Superior Court of Maine, Cumberland
Aug 8, 2023
No. BCD-CIV-2023-00011 (Me. Super. Aug. 8, 2023)

Opinion

BCD-CIV-2023-00011

08-08-2023

OSCAR PIZZA, LLC, Plaintiff, v. RESTAURANTE EL CORAZON, LLC, and JOSEPH URTUZUASTEGUI, Defendants.

Joseph Talbot, Esq. Perkins Thompson, PA Alfred Falzone, Esq. Eaton Peabody


Joseph Talbot, Esq. Perkins Thompson, PA

Alfred Falzone, Esq. Eaton Peabody

ORDER DENYING DEFENDANTS' MOTION FOR JUDGMENT ON THE PLEADINGS AND GRANTING MOTION FOR LEAVE TO AMEND

Michael A. Duddy, Judge

BACKGROUND

On December 21, 2022, Plaintiff Oscar Pizza, LLC (the "Plaintiff') filed its Complaint in the above-captioned matter. The Complaint alleges breach of contract, promissory estoppel, and unjust enrichment against Defendant Restaurante El Corazon, LLC ("El Corazon") and breach of guaranty against Defendant Joseph Urtuzuastegui. Before the Court is Defendants' "Omnibus Motion" wherein the Defendants seek judgment on the pleadings in their favor on each of Plaintiff's claims, or, in the alternative, opportunity to amend their Answer and assert counterclaims against Plaintiff. For the reasons discussed below, Defendants' Omnibus Motion is DENIED insofar as it requests judgment on the pleadings in Defendants' favor on each of Plaintiff's claims.

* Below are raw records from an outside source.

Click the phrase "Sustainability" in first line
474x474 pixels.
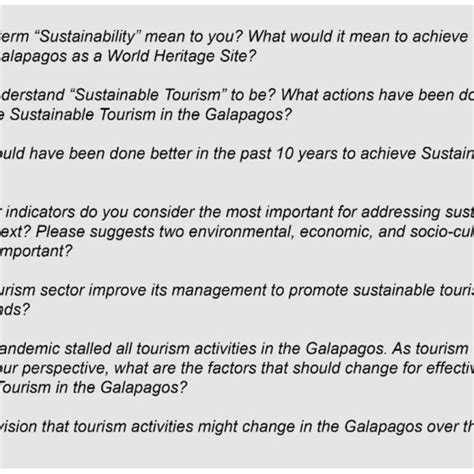tap(87, 36)
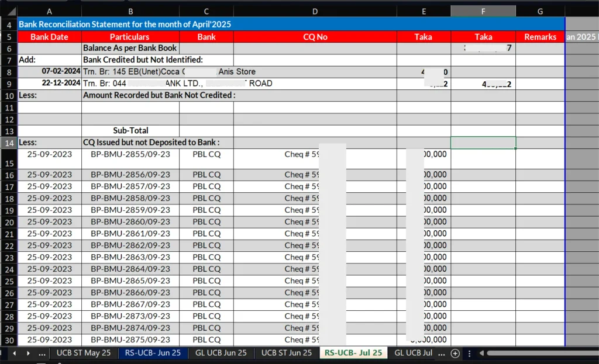Viewport: 599px width, 364px height.
Task: Select cell with BP-BMU-2860/09-23
Action: [130, 222]
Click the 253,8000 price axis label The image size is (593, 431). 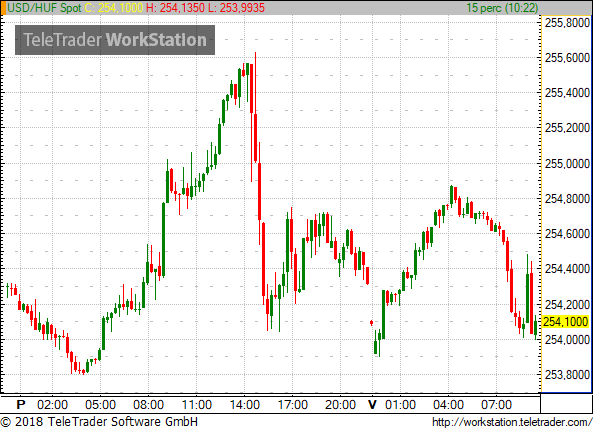(x=567, y=375)
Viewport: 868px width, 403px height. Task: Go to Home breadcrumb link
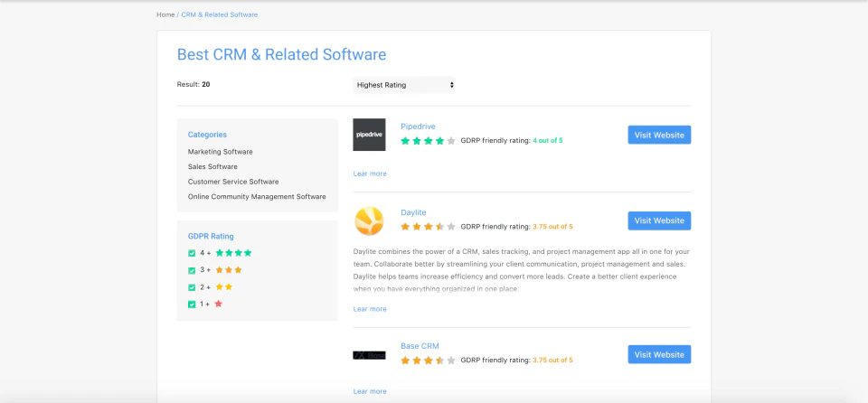pos(165,14)
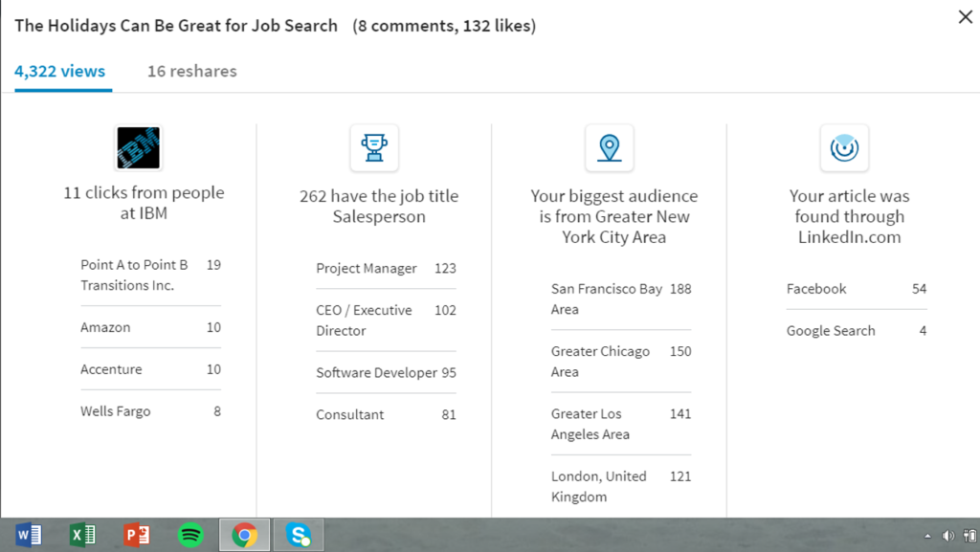This screenshot has height=552, width=980.
Task: Open Skype from the taskbar
Action: click(299, 535)
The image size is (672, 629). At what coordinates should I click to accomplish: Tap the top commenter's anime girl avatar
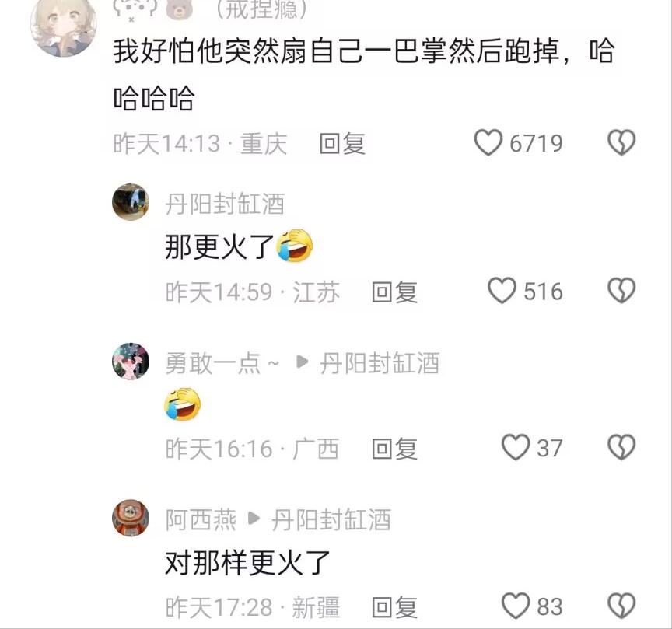tap(64, 26)
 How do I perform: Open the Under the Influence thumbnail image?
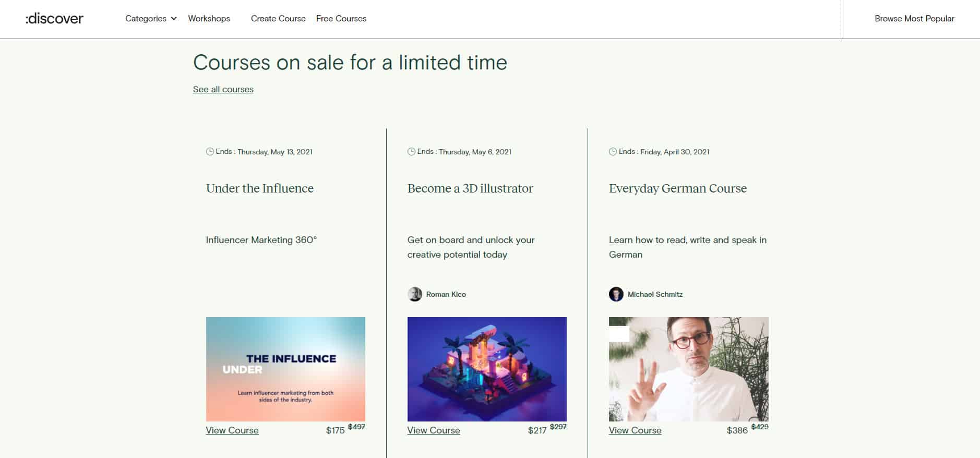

Defendants' Omnibus Motion was docketed on June 6, 2023. Plaintiff's Opposition to Defendants' Motion for Judgment on the Pleadings was docketed on July 5, 2023. On July 19, Defendants filed a Consented-To Motion to Enlarge Reply Deadline, requesting this Court move the deadline for Defendants' Reply to Plaintiff's Opposition from July 19 to August 2. The Court granted Defendants' request for a two-week enlargement of its deadline, but no reply was filed.

Plaintiff offered neither objection nor opposition to Defendants' alternative request for leave to amend. Pl.'s Opp'n to Defs.' Mot. J. Pleadings 1 n.1.

FACTUAL ALLEGATIONS

On June 25, 2015, Plaintiff entered into a lease agreement for a term of five-years, subject to two three-year renewal options, with lessor Hucksters Row Properties, LLC (the "Lease"). Compl. ¶¶ 6-7. The Lease concerned the property located at 190 State Street in Portland, Maine (the "Property"). Compl. ¶ 6. After execution of the Lease, Plaintiff invested approximately $180,000 to renovate the Property so that it could operate a restaurant there. Compl. ¶¶ 8-9.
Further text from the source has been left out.